"But Jeanne looked at him as one scared, and said: 'Shall I marry a thief?'

"Then, very quietly, she asked for a look at the jewels, and he handed them to her. She had never set eyes on diamonds before, but all women have an instinct for jewels, and these made her gasp. 'Yes,' she owned, 'I could not have believed that the world contained such beautiful things. I am sorry thou hast done this wickedness, but I understand how they tempted thee.'

"'What is this you are chanting?' demanded Lucien. 'The stones were nothing to me. I thought only that by selling them we two could set up house as man and wife.'

"'My dear one,' said Jeanne, 'what happiness could we have known with this between us?' What with the diamonds in her hand and the little cottage there facing her, so long desired, she was forced to shut her eyes for a moment; but when she opened them again her voice was quite firm. 'We must restore them where they belong. It may be that Pere Thomas can help us; but I must think of a way.
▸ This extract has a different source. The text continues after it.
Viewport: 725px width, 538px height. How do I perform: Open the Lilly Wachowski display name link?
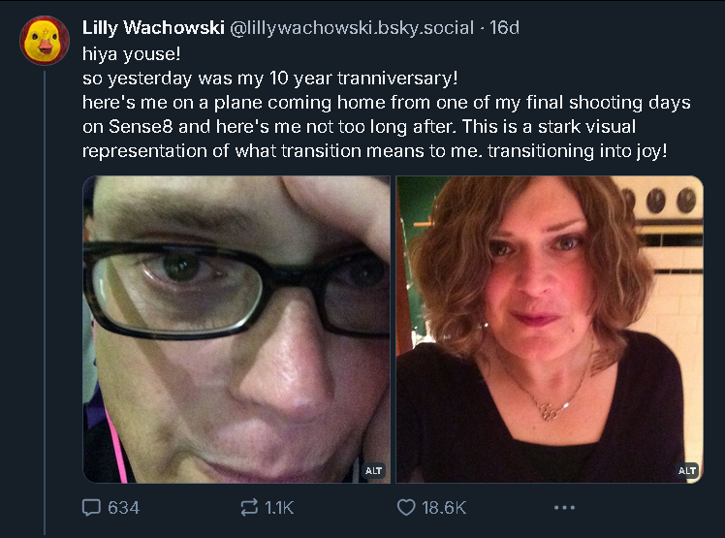pyautogui.click(x=152, y=28)
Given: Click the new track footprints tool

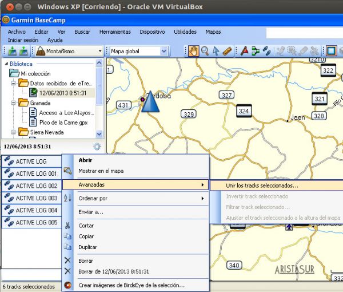Looking at the screenshot, I should point(266,51).
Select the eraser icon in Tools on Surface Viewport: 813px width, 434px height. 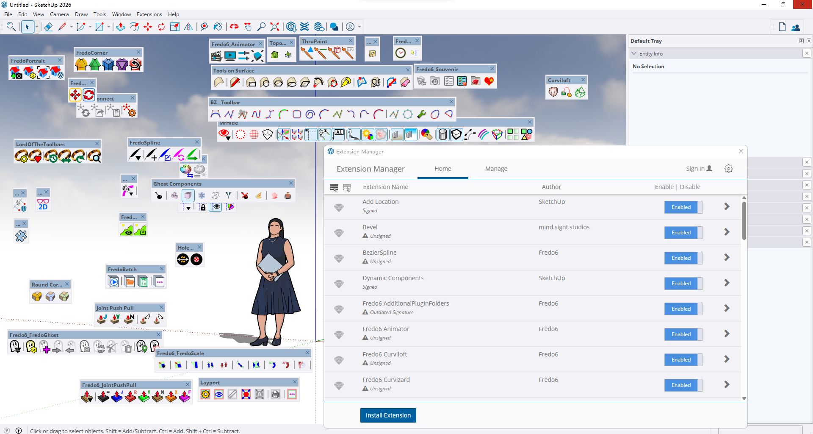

Give them to me, and let me keep them while I think of a way.'

"'You do not love me as I love you,' said Lucien in his anger and disappointment; but he knew, all the same, that he spoke an untruth.
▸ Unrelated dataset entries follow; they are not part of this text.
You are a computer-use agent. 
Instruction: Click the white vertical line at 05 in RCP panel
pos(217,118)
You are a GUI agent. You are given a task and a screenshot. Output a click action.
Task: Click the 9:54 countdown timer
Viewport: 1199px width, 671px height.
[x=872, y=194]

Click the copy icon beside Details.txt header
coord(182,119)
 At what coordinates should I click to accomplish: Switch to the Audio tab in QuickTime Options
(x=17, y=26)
"Jeanne took the diamonds home with her, to her bedroom, and sat for some time on the edge of her bed, thinking out a way. In the midst of her thinking she stood up, walked over to the glass, and clasped the finest of the necklaces about her throat.…I suppose no woman of this country ever wore the like of it—no, not in the days when there were kings and queens of Leon.…Jeanne was not beautiful, but she gazed at herself with eyes like those of a patient in a fever.…Then of a sudden she felt the stones burning her as though they had been red-hot coals. She plucked them off, and cast herself on her knees beside the bed."

"You will remember that this was the Eve of Noel, when the children of the parish help me to deck the creche for the infant Christ. We take down the images—see, there is St. Joseph, and there yonder Our Lady, in the side chapel; the two oxen and a sheep are put away in the vestry, in a cupboard full of camphor. We have the Three Kings too.…In short, we put our hearts into the dressing-up. By nightfall all is completed, and I turn the children out, reserving some few last touches which I invent to surprise them when they come again on Christmas morning. Afterwards I celebrate the Mass for the Vigil, and then always I follow what has been a custom in this parish, I believe, ever since the church was built. I blow out all the candles but two, and remain here, seated, until the day breaks, and the folk assemble to celebrate the first Mass of Noel. Eh? It is discipline, but I bring rugs, and I will not say that all the time my eyes are wide open.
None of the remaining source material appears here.